Okuma Parçası –
========

Alışveriş şekli değişti

“Son yaşadığımız süreçte piyasanın döviz kurundan etkilendiği doğrudur. Ama bizim de fırsatçılık yapmamız gerekiyor. Bunu üreticilerimiz için de söylüyorum. Önce, Türkiye’nin 45 günlük yağı kaldı denilerek ayçiçeği yağı sıkıntısı yaşadık. Hâlbuki aslı astarı olmayan bir iddiaydı. Ayçiçeğinde birinci sırada yer alan Rusya ile Ukrayna arasındaki savaş nedeniyle tüm dünyanın yaşadığı hammadde sıkıntısını geçici olarak biz de hissettik. Ama bu ürün olmadığı için değil, alışveriş alışkanlıklarımızın değişmesinden kaynaklandı. Düşünün aylık evinizde 5 litre yağ tüketiyorsunuz ama gidiyorsunuz markete 4-5 teneke sıvıyağ almaya kalkıyorsunuz. Böylece arz ve tedarik zincirini kırmış oluyorsunuz.

========

Mevcut Veriler –
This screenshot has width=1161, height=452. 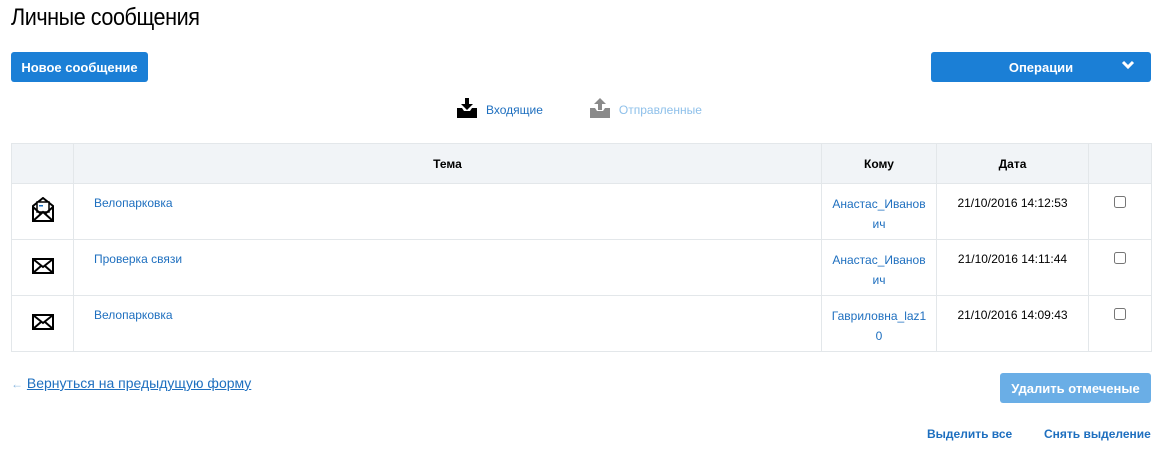 What do you see at coordinates (600, 110) in the screenshot?
I see `outbox-upload-icon` at bounding box center [600, 110].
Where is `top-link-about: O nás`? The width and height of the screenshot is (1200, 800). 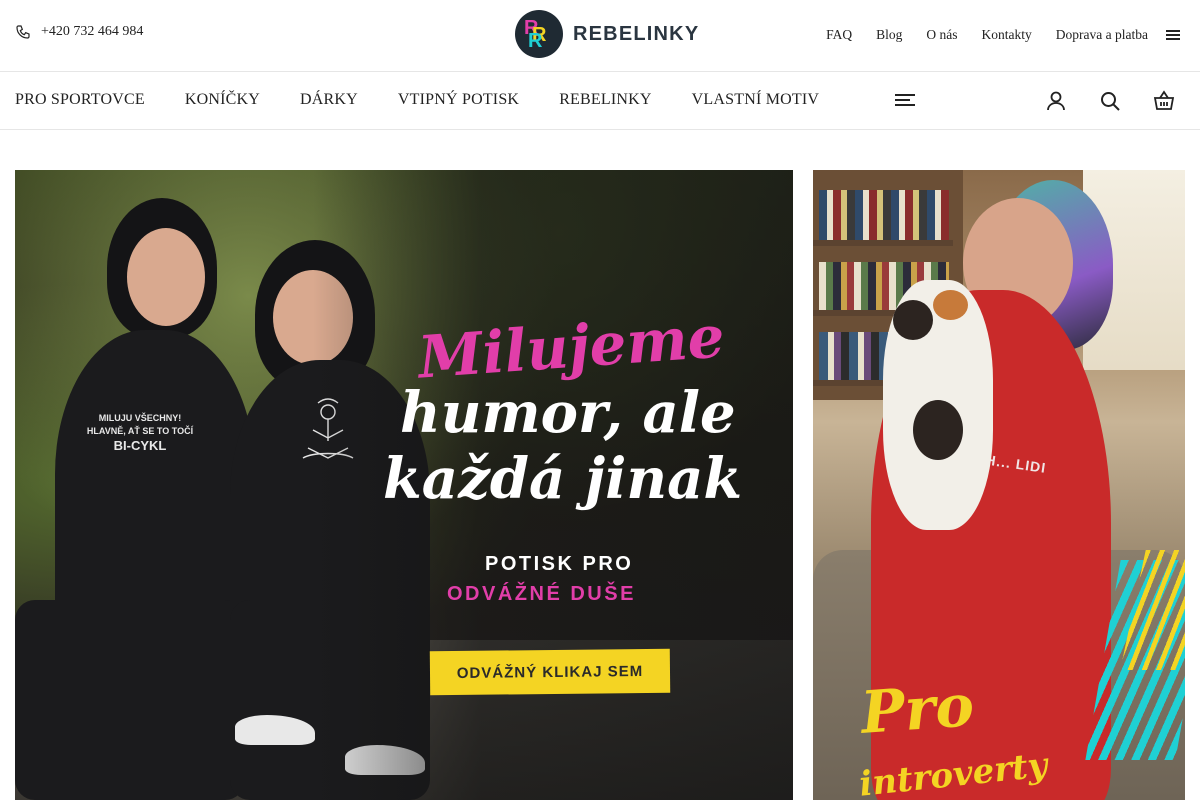 top-link-about: O nás is located at coordinates (942, 35).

========

Yapılacak Alıştırmalar –
1. Ayçiçeği yağı metnine göre aşağıdaki soruları yanıtlayın.
(a) Türkiye'nin kaç günlük yağı kaldığı söylenmişti?
(b) Yaşanan sıkıntı, ürün yokluğundan değil neyin değişmesinden kaynaklanmıştır?
(c) Örnekte evde aylık 5 litre yağ tüketen kişi markete kaç teneke sıvıyağ almaya kalkmaktadır?
2. Ayçiçeği yağı metninde "Alışveriş şekli değişti" sözcüklerini içeren yerden başlayın ve "zincirini kırmış oluyorsunuz." sözcüklerinden sonra durarak bu bölümü aynen kopyalayın.

Alıştırma Yanıtları –
1.
(a) 45 günlük
(b) Alışveriş alışkanlıklarımızın
(c) 4-5 teneke

2.
Alışveriş şekli değişti

“Son yaşadığımız süreçte piyasanın döviz kurundan etkilendiği doğrudur. Ama bizim de fırsatçılık yapmamız gerekiyor. Bunu üreticilerimiz için de söylüyorum. Önce, Türkiye’nin 45 günlük yağı kaldı denilerek ayçiçeği yağı sıkıntısı yaşadık. Hâlbuki aslı astarı olmayan bir iddiaydı. Ayçiçeğinde birinci sırada yer alan Rusya ile Ukrayna arasındaki savaş nedeniyle tüm dünyanın yaşadığı hammadde sıkıntısını geçici olarak biz de hissettik. Ama bu ürün olmadığı için değil, alışveriş alışkanlıklarımızın değişmesinden kaynaklandı. Düşünün aylık evinizde 5 litre yağ tüketiyorsunuz ama gidiyorsunuz markete 4-5 teneke sıvıyağ almaya kalkıyorsunuz. Böylece arz ve tedarik zincirini kırmış oluyorsunuz.